===== EXCERPTED DATA
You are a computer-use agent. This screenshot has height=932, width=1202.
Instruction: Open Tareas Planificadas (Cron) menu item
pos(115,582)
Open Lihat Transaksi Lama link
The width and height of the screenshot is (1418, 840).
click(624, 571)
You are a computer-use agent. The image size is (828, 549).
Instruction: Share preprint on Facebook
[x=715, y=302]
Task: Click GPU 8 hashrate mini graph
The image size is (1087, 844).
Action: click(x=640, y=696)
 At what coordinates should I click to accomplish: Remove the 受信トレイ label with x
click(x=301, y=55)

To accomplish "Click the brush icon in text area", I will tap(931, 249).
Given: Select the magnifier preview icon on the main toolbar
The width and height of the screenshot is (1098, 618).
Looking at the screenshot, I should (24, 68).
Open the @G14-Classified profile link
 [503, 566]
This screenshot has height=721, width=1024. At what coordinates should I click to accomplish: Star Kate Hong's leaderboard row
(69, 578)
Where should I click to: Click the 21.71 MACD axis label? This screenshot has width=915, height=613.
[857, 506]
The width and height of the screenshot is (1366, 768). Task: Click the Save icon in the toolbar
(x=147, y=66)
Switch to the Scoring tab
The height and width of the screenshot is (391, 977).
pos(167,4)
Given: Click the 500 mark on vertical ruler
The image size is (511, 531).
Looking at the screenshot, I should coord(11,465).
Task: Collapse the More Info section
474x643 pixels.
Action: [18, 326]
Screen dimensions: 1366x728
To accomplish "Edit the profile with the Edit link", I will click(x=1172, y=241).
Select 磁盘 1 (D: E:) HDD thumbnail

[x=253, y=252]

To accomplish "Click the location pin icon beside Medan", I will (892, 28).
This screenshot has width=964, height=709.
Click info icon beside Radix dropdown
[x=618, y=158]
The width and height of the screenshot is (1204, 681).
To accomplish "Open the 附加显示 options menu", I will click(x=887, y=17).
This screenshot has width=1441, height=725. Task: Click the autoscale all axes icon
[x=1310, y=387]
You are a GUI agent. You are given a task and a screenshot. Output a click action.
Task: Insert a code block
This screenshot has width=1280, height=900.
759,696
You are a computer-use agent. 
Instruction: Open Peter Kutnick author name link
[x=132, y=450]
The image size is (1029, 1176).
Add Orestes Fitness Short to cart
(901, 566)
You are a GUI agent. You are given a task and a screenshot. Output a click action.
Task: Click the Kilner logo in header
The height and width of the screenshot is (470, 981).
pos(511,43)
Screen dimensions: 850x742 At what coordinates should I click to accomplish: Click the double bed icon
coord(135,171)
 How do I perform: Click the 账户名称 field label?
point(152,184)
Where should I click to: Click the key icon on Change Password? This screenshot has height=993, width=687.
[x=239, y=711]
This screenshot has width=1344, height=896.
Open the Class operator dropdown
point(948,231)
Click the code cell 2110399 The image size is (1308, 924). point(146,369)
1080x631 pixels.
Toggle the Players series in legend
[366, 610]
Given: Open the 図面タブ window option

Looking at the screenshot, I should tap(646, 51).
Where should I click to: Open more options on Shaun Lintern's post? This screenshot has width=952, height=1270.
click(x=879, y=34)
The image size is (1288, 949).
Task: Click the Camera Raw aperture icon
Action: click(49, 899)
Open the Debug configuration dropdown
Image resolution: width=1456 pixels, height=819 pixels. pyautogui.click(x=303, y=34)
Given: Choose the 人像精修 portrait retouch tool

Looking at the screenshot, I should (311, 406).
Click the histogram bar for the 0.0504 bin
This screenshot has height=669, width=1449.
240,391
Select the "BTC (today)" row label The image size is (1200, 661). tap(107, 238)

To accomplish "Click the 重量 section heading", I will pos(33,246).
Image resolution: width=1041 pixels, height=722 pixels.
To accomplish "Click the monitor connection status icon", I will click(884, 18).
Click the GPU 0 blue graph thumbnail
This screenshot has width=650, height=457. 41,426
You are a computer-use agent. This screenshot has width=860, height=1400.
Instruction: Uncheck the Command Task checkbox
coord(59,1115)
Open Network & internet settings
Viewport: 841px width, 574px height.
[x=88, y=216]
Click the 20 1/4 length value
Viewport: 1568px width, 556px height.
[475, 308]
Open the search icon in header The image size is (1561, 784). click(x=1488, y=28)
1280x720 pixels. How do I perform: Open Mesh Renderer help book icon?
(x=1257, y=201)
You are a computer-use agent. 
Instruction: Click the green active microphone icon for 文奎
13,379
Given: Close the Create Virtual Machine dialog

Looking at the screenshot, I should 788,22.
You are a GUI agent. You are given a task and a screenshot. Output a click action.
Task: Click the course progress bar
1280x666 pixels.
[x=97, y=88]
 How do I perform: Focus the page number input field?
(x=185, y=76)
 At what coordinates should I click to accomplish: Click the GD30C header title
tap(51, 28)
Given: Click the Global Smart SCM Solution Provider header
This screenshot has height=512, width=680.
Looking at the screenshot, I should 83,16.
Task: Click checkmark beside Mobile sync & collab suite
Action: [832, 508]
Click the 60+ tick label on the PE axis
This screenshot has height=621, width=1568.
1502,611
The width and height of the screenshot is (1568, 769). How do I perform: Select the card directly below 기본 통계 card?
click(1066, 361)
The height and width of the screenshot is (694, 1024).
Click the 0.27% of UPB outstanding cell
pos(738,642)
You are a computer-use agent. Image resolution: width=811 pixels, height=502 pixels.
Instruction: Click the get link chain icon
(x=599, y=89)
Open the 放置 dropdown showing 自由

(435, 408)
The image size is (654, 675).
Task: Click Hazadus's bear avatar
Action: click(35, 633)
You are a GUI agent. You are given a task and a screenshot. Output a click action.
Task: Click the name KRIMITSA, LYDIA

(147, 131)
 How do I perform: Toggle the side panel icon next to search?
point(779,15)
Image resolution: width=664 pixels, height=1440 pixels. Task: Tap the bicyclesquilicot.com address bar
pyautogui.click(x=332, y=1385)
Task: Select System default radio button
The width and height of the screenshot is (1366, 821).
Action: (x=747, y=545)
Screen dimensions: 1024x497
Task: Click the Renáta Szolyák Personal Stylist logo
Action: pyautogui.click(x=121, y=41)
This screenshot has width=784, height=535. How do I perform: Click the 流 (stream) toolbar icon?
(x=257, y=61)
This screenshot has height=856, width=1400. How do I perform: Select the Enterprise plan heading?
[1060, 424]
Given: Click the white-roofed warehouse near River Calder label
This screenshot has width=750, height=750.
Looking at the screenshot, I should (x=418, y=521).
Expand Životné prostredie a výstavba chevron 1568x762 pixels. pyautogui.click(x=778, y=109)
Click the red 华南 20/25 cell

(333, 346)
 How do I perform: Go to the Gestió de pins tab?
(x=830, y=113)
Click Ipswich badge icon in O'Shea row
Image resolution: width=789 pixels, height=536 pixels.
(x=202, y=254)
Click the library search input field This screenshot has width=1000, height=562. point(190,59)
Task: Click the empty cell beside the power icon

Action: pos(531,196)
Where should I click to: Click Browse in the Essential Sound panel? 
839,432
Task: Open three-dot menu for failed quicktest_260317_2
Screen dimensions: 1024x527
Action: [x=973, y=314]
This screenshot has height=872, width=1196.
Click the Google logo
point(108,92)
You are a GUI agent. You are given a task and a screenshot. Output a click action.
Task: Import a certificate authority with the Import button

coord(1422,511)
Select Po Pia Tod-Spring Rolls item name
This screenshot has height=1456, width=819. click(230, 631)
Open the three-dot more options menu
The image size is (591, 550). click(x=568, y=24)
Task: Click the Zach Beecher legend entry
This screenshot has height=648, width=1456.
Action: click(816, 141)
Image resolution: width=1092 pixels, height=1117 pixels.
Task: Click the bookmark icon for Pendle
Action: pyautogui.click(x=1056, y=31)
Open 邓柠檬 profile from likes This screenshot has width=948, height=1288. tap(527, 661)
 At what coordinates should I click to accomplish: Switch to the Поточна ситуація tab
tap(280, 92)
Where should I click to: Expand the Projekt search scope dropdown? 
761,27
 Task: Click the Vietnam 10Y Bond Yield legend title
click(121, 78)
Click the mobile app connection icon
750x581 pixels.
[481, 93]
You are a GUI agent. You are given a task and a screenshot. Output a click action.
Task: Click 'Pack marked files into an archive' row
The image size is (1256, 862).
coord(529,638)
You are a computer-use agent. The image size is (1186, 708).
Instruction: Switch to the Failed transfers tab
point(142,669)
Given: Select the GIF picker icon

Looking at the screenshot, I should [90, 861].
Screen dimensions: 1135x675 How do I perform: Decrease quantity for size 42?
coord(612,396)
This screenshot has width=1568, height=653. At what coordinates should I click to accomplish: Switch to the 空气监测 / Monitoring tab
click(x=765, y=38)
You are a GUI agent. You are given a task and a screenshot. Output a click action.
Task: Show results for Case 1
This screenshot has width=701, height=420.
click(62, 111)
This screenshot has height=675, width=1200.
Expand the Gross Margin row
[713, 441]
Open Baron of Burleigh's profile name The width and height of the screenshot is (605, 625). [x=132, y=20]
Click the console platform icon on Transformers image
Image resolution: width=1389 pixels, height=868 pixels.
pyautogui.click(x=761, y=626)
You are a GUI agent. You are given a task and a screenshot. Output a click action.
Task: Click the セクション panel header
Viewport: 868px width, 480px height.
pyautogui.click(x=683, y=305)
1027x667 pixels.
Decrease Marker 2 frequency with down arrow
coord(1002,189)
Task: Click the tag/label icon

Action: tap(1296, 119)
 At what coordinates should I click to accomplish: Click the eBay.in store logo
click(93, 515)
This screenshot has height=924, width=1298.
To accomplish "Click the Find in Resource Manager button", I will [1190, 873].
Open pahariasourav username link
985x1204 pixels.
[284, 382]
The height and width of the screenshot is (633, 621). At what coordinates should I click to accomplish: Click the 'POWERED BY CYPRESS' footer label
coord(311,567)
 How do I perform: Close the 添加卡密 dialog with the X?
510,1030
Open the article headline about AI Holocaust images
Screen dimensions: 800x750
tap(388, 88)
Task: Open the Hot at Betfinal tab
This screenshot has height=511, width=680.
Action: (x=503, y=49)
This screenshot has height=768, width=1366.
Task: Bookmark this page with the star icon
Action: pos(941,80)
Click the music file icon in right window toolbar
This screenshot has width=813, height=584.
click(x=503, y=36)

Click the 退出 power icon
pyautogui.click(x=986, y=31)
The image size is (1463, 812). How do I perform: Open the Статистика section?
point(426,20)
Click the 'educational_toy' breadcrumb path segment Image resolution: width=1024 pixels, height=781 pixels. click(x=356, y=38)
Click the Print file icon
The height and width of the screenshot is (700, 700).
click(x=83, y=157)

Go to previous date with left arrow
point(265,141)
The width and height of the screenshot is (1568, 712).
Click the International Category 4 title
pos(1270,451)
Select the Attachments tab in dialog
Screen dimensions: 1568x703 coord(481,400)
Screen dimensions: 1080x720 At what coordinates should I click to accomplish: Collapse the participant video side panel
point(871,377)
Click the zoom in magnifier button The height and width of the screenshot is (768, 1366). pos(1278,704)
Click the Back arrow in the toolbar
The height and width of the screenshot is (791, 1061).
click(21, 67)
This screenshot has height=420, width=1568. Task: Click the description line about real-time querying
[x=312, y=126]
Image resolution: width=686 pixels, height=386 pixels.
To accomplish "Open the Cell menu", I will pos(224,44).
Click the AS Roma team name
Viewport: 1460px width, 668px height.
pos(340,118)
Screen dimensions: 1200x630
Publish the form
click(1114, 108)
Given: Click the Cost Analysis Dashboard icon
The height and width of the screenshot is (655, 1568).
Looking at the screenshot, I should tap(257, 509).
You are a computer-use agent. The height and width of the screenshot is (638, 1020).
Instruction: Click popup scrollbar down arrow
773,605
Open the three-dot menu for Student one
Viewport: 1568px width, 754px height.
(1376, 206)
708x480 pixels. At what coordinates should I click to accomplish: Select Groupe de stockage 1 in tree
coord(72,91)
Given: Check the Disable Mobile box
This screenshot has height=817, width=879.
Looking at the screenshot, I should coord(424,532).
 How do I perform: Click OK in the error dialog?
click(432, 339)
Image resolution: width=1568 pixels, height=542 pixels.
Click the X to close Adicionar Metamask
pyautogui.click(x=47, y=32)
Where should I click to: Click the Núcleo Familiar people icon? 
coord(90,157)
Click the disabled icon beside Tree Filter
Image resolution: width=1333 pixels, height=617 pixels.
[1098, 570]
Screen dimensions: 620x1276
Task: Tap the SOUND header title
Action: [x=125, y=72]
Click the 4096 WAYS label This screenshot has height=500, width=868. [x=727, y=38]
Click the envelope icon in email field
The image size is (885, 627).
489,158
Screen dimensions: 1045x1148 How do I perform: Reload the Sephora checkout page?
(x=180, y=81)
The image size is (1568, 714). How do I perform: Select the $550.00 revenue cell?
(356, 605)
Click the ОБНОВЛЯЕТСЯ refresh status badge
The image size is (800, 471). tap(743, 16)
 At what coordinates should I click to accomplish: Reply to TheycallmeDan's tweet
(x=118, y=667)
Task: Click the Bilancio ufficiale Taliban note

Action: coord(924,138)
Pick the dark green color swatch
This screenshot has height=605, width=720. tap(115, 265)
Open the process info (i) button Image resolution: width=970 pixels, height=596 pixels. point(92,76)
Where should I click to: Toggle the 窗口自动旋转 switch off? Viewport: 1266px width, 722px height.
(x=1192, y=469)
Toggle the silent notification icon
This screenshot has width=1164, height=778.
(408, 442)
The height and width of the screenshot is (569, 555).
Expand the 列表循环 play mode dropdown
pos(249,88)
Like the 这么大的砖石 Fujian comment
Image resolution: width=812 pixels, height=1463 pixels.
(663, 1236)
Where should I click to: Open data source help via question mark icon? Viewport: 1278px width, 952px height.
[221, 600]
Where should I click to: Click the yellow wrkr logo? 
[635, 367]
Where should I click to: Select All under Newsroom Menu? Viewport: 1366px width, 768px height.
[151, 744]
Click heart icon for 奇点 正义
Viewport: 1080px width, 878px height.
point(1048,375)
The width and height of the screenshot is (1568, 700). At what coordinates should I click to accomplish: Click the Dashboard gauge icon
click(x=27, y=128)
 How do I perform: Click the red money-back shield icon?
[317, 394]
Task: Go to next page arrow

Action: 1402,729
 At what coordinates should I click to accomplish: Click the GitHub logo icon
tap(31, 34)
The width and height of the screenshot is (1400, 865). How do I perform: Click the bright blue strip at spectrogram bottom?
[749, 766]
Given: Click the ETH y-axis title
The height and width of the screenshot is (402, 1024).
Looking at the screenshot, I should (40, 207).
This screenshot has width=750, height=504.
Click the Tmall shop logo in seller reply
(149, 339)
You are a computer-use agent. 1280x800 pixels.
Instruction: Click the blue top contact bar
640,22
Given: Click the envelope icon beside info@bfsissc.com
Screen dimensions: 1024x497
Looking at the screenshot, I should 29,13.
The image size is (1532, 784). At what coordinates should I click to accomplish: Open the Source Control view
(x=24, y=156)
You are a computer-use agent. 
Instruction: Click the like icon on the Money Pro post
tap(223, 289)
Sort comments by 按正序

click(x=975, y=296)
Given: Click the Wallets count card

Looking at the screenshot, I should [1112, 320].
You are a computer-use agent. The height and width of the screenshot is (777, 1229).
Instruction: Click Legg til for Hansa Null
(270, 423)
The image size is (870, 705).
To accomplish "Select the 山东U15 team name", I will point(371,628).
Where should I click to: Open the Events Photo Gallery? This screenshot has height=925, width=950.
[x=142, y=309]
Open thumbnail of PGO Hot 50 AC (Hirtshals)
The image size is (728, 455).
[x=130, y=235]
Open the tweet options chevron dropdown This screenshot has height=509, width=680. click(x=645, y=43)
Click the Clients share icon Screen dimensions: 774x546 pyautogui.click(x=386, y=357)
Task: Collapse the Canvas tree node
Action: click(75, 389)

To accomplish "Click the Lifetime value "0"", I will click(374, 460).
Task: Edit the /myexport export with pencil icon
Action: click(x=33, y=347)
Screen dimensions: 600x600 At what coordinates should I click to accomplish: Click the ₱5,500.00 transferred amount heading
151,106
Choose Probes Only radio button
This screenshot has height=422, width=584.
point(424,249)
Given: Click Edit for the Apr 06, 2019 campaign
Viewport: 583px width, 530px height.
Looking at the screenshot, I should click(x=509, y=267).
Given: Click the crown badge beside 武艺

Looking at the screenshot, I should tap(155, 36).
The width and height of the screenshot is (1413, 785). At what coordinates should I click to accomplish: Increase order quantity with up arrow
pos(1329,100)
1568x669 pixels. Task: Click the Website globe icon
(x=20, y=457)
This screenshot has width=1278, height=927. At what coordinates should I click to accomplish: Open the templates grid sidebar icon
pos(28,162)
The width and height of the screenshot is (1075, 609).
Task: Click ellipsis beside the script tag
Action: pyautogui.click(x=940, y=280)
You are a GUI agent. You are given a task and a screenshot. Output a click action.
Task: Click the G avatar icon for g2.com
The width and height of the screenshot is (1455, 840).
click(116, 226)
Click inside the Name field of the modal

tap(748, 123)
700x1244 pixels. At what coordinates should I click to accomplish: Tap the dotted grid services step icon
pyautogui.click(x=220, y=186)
==========
# [ACTIVITY]
Write out every line in the data that holds the string "connection".

# [YOUR SOLUTION]
To accomplish "Click the monitor connection status icon", I will click(884, 18).
Click the mobile app connection icon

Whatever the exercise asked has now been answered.